And I'm named after him because he died in the plane crash with the rest of her band.
And my father was in charge of the search and recovery for the crash.
My mom went there to see where her brother died.
And that's how my parents met.
I remember my dad pointing out the baselines and like really teaching me like what was happening musically.
And just opening up a conversation about the music.
I started bass when I was eight years old, but my dad told me not to because it was so big.
So I was like, Okay, I'm gonna do it.
So I, I just like, wanted to rebel.
I felt like it was made for me and I was made for the instrument.
It never seemed like an instrument that was in the background it to me, it felt like the melody.
And that's why I'm so happy that I did choose it because I love so many different genres.
I love to perform so many different genres.
He says he got this.
In the beginning years, when I didn't have I felt like I didn't have a voice.
I felt like it was hard to navigate my passion and put that into words.
I didn't want to just like write poetry for no one to read.
And I was like, okay, maybe I can put this to a melody.
My father spoke Spanish.
When he would pick me up from school.
He was listening to like Celia Cruz, or like Nat King Cole and Espanol.
And then I ended up taking it in school.
So yeah, it was an easy transition.
Moving to Spain and writing my music in Spanish I was signed to a division of Sony Spain.

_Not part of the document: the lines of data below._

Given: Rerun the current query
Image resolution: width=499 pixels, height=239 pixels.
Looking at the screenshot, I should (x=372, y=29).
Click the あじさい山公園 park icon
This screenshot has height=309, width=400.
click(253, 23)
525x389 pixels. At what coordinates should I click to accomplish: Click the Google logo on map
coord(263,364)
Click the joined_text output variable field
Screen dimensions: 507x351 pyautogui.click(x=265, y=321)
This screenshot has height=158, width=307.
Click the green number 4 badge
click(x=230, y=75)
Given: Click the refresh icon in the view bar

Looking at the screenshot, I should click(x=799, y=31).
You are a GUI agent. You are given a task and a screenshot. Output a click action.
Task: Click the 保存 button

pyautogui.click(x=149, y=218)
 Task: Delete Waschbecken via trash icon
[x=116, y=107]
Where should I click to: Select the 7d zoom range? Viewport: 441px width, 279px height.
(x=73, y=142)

That's really what jump started my career.
Womanhood, for sure, is a theme in my in my writing along with like family issues and racial issues, since my identity is so that times hard to explain.
When you were young, you to ask good power.
Play with the ball.
And once I started getting more comfortable with electric, I mean, I'm in I could play with more people.

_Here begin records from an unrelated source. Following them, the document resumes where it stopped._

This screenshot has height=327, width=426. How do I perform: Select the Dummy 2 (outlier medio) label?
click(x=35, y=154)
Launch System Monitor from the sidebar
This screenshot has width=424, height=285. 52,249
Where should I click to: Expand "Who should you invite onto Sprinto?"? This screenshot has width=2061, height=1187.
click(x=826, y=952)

And I started a band with one of my good friends.
And I fell in love with it.
And I fell in love with CO writing and collaborating with people from different backgrounds.
I did an album in 2018.
It's my first album, with my band is all people from St. Louis.
And it was all in house St. Louis.
And it was all my songs.
I am in a quartet we have a lot of different musical interests and tastes.
But together we see something super interesting and nothing that I've heard before.
And nothing that I ever thought I would create, which is exciting.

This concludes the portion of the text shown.